When two entities that have a history of rivalry between them clash in any form of competition, passions are bound to go up by several notches. Any day when India takes on Pakistan in a cricket or hockey match or Brazil clashes with Argentina in a football field, battle lines get clearly drawn between the supporters of the nations. Such fierce contention helps those who are tasked with promoting the event into a money spinner.
And, such a rivalry takes me down memory lane to two decades back when I saw from ground zero two European nations that have geographical proximity, fighting bitterly for the top honours. If one could not win, all they wanted was that the other should not triumph! Those two are not only members of the European Union (EU) but one more club of five called Nordic countries. One is the land that gave the world tennis legend Bjorn Borg – Sweden and the other, the land of a thousand lakes - Finland.

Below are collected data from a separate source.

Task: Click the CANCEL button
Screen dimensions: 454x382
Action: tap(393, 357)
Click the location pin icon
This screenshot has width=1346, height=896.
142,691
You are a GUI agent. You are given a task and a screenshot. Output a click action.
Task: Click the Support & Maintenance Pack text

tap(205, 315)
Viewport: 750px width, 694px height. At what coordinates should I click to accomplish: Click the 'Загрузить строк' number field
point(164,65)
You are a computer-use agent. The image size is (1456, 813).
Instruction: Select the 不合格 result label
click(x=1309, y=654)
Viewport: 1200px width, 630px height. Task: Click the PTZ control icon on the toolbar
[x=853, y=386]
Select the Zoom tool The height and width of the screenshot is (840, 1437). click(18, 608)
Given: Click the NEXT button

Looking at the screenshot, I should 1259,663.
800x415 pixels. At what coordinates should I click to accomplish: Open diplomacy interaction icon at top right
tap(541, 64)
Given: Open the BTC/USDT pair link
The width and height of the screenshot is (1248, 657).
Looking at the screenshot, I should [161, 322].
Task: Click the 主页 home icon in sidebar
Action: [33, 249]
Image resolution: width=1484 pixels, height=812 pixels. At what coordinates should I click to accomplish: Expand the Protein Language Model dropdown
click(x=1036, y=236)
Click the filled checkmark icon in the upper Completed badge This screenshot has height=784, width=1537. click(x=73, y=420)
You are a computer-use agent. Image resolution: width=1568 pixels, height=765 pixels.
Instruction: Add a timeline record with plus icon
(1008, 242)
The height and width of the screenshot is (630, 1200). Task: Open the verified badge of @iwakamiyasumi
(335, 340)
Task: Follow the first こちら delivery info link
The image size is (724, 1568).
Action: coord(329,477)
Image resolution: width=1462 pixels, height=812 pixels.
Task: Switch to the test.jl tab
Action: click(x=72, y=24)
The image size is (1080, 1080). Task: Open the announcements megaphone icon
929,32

In 2006, I visited Sweden in my first-leg and Finland in second-leg of an official trip. On the evening of May 20, I went for dinner to a restaurant in a Swedish town along with Mr Stefan, the Swedish official with whom I coordinated during the trip. As we entered, there was a large gathering in front of a giant television screen and people chanted slogans for Sweden to win and Finland to lose. Stefan explained it was the Eurovision song contest finals beamed live from Athens. Sweden and Finland had made it to the last stage.
When Finnish band Nordi performed the song ‘Hard Rock Hallelujah’, it was quite different with the band members appearing in monster costumes. I clapped in appreciation of the fact that the troupe’s performance made people sit straight and take notice of them. The Swedes seated in front of the TV, though, jeered and shouted, “Oh, no, it’s eerie, awful and terrible. No to Nordi and Finland.” Finally, the results were announced and it was Nordi’s band from Finland that won the trophy leaving the troupe from Sweden that performed, far behind. The Swedes could not control their disappointment. I wondered how they would take a sweet revenge.
The very next day, I was in Finland. Stefan had accompanied me all the way from Sweden to Finland. On that day was scheduled the prestigious World International Ice Hockey championship finals between Sweden and Czech Republic. Finland had already been eliminated in the semi finals.
Around 8 pm, we were in a restaurant and live coverage of the match was on. The Finnish people crowded near a TV rooted for Czech to win. But ultimately, Sweden thrashed Czech 4-0 and won the championship. The crowd yelled and booed, not being able to digest Sweden, their adversary walking away as the king.